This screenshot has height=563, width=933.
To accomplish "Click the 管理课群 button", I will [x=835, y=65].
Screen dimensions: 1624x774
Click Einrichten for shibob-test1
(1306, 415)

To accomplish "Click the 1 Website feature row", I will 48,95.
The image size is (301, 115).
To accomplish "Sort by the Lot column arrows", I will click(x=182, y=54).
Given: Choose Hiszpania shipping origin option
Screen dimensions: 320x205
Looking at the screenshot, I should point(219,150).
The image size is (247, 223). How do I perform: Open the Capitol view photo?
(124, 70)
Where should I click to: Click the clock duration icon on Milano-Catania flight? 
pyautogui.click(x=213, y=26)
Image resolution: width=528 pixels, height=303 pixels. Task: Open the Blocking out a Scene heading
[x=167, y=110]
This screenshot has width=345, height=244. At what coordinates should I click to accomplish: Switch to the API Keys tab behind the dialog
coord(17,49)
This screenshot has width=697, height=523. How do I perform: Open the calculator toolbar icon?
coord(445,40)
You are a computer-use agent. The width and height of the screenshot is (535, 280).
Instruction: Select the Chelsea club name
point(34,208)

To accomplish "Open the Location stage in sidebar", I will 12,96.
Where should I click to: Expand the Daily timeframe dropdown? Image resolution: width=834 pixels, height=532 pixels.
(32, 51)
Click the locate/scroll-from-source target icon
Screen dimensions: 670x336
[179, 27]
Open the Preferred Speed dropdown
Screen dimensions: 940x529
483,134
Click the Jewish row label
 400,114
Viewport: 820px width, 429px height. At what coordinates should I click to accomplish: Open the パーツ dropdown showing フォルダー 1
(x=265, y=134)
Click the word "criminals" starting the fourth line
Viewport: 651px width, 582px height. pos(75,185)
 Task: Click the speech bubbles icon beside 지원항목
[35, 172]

> **DIRECTIONS FOR THIS TASK**
The records above must be restated. Preserve every word.

> **RESPONSE AREA**
This screenshot has height=563, width=933.
To accomplish "Click the 管理课群 button", I will [x=835, y=65].
Screen dimensions: 1624x774
Click Einrichten for shibob-test1
(1306, 415)

To accomplish "Click the 1 Website feature row", I will 48,95.
The image size is (301, 115).
To accomplish "Sort by the Lot column arrows", I will click(x=182, y=54).
Given: Choose Hiszpania shipping origin option
Screen dimensions: 320x205
Looking at the screenshot, I should point(219,150).
The image size is (247, 223). How do I perform: Open the Capitol view photo?
(124, 70)
Where should I click to: Click the clock duration icon on Milano-Catania flight? 
pyautogui.click(x=213, y=26)
Image resolution: width=528 pixels, height=303 pixels. Task: Open the Blocking out a Scene heading
[x=167, y=110]
This screenshot has width=345, height=244. At what coordinates should I click to accomplish: Switch to the API Keys tab behind the dialog
coord(17,49)
This screenshot has width=697, height=523. How do I perform: Open the calculator toolbar icon?
coord(445,40)
You are a computer-use agent. The width and height of the screenshot is (535, 280).
Instruction: Select the Chelsea club name
point(34,208)

To accomplish "Open the Location stage in sidebar", I will 12,96.
Where should I click to: Expand the Daily timeframe dropdown? Image resolution: width=834 pixels, height=532 pixels.
(32, 51)
Click the locate/scroll-from-source target icon
Screen dimensions: 670x336
[179, 27]
Open the Preferred Speed dropdown
Screen dimensions: 940x529
483,134
Click the Jewish row label
 400,114
Viewport: 820px width, 429px height. At what coordinates should I click to accomplish: Open the パーツ dropdown showing フォルダー 1
(x=265, y=134)
Click the word "criminals" starting the fourth line
Viewport: 651px width, 582px height. pos(75,185)
 Task: Click the speech bubbles icon beside 지원항목
[35, 172]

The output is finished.